▶ [WHAT YOU HAVE TO DO] Scan the entries below for the word "computer", then copy each line that holds it.

▶ [INPUT DATA]
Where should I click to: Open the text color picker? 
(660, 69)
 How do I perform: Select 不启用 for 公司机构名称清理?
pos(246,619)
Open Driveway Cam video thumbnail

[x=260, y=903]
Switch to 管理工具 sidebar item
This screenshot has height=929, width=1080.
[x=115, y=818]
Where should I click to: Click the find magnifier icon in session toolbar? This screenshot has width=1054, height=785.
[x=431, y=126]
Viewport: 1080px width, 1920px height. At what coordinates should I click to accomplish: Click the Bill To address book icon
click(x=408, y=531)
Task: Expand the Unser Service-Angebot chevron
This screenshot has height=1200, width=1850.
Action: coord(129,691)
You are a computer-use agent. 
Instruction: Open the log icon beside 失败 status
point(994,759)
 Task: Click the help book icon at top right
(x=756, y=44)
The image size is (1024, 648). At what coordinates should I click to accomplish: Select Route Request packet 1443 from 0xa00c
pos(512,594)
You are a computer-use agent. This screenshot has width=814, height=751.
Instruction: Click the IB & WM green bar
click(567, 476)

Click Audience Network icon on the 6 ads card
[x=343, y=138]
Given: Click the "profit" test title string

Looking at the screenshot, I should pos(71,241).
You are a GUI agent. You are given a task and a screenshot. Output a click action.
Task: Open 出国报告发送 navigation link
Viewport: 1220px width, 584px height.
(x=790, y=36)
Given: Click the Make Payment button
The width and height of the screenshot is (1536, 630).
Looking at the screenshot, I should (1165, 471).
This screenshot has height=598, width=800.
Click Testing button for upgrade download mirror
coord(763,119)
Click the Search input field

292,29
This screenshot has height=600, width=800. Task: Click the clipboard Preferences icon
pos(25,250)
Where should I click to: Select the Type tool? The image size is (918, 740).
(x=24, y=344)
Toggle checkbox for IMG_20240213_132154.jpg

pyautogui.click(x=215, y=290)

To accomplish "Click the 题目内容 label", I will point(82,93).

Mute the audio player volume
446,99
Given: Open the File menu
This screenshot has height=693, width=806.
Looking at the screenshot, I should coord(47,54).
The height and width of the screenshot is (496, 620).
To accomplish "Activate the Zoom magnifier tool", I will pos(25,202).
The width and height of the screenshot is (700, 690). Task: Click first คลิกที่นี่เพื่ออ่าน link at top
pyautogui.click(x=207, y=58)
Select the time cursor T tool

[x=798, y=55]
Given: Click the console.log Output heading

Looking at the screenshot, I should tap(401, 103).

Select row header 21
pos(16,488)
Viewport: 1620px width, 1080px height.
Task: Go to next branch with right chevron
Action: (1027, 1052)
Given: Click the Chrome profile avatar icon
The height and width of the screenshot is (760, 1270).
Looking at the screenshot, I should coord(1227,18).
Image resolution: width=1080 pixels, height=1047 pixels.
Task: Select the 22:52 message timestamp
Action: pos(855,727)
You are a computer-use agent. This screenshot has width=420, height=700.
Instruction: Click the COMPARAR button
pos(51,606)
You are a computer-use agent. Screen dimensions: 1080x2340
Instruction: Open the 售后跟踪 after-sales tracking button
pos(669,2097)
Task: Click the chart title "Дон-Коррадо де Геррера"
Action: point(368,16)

▶ [WRITTEN REPLY]
You are a computer-use agent. 
You are a computer-use agent. This screenshot has width=814, height=751.
You are a computer-use agent. This screenshot has width=420, height=700.
You are a computer-use agent. Screen dimensions: 1080x2340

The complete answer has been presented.